Look below for the line containing "Select the eighth carousel dot", then write out that line and every line after it to the end, exactly, minus the pictures.

Start of Information given

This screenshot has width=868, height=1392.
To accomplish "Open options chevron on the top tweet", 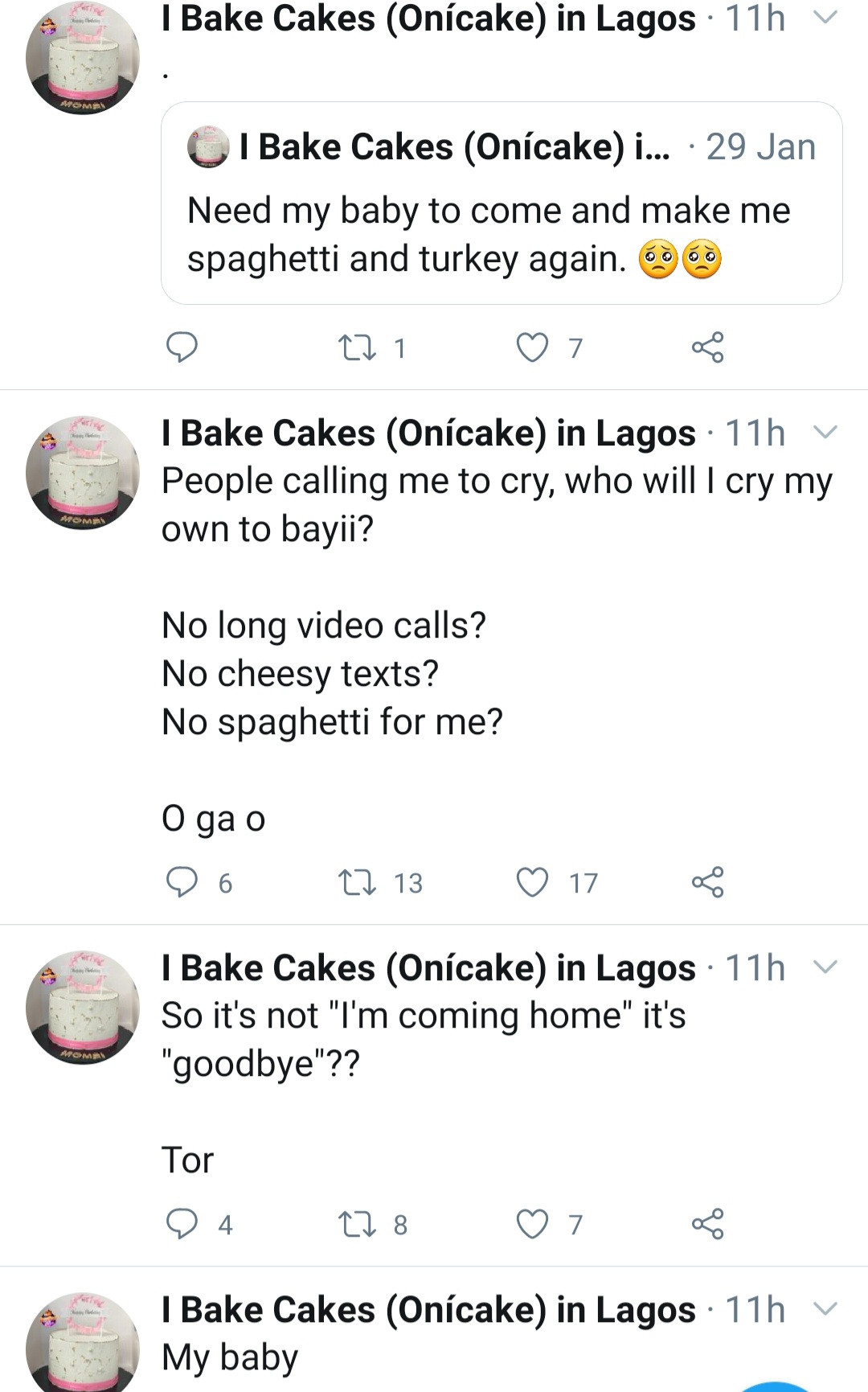I will coord(825,18).
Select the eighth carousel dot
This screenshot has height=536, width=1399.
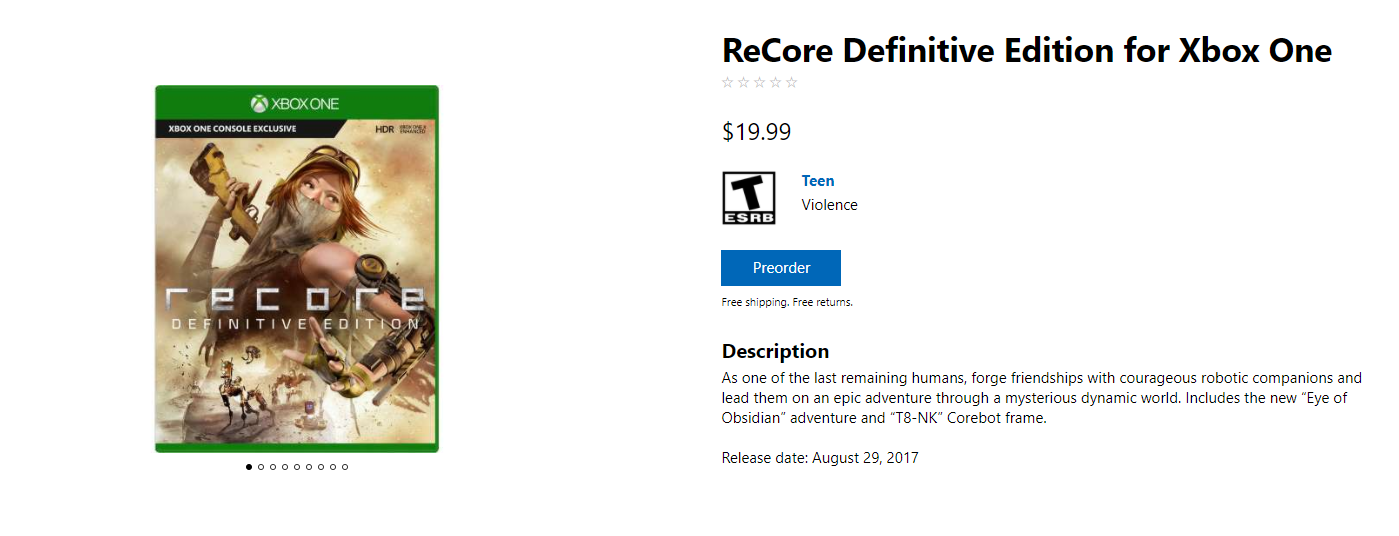[333, 467]
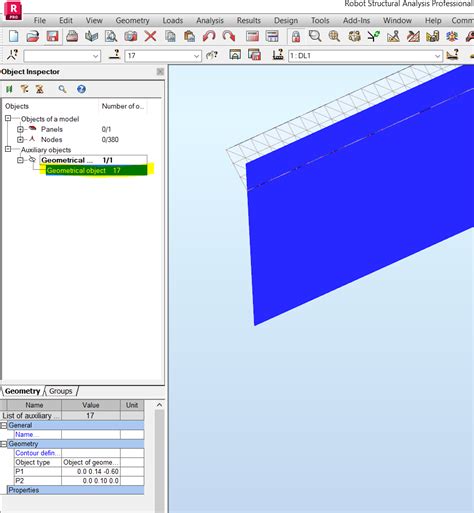Click the Save floppy disk icon
474x513 pixels.
coord(52,36)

End of Information given

The answer:
Select the eighth carousel dot
This screenshot has height=536, width=1399.
[333, 467]
Click the Save floppy disk icon
474x513 pixels.
coord(52,36)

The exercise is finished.